A question about some special compactifications of $\mathbb{R}$
Suppose a space $X$ has $k$ ends and an $n$ point compactification. We can show that $k\geq n$. Indeed, there are disjoint neighborhoods $A_1,\dots,A_n$ of each of these points at infinity. Now let $Y$ be the complement of $\cup A_i$. Then $Y$ is compact so under mild assumptions ($X$ is hemicompact) it is contained in a bigger compact subset of $X$, which we call $\bar{Y}$, whose complement in $X$ has exactly $k$ connected components. Then we form $\bar{A_i}$ as the intersection of $A_i$ and the complement of $\bar{Y}$. Since the $A_i$'s are disjoint any component can contain elements from at most one $A_i$ so we get $k\geq n$.

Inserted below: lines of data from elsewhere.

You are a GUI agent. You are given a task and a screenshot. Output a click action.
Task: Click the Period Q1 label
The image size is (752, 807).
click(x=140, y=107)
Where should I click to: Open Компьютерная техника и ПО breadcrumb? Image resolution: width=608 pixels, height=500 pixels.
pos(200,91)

As an application, $\mathbb R$ has $2$ ends so it cannot have a $k$ point compactification for $k\geq 3$. Similarly $\mathbb R^m$ has one end for $m\geq 2$ so it cannot have a $k$ point compactification for $k\geq 2$.

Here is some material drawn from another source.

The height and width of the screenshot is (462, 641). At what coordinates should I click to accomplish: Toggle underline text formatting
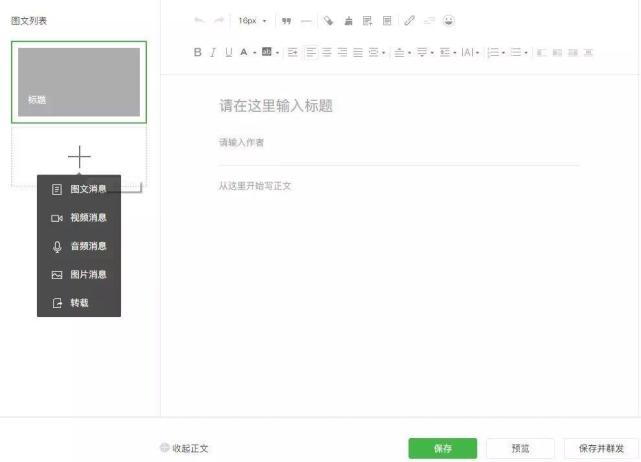228,52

First of all, if $\gamma X$ is a compactification of $X$ and $\gamma X\setminus X$ is finite, then $X$ is locally compact. Namely, let $x\in X$. In $\gamma X$, $x$ has a neighborhood $U$ that is disjoint from the finite set $\gamma X\setminus X$. Since $\gamma X$ is normal, there is a neighborhood $V$ of $x$ whose closure is still a subset of $U$. Since $\gamma X$ is compact, the closure of $V$ is a compact neighborhood of $x$. Since $U$ is disjoint from $\gamma X\setminus X$, the closure of $V$ is a compact neighborhood of $x$ in $X$.
The definition of an "end" of a topological space can be found here: https://en.wikipedia.org/wiki/End_(topology)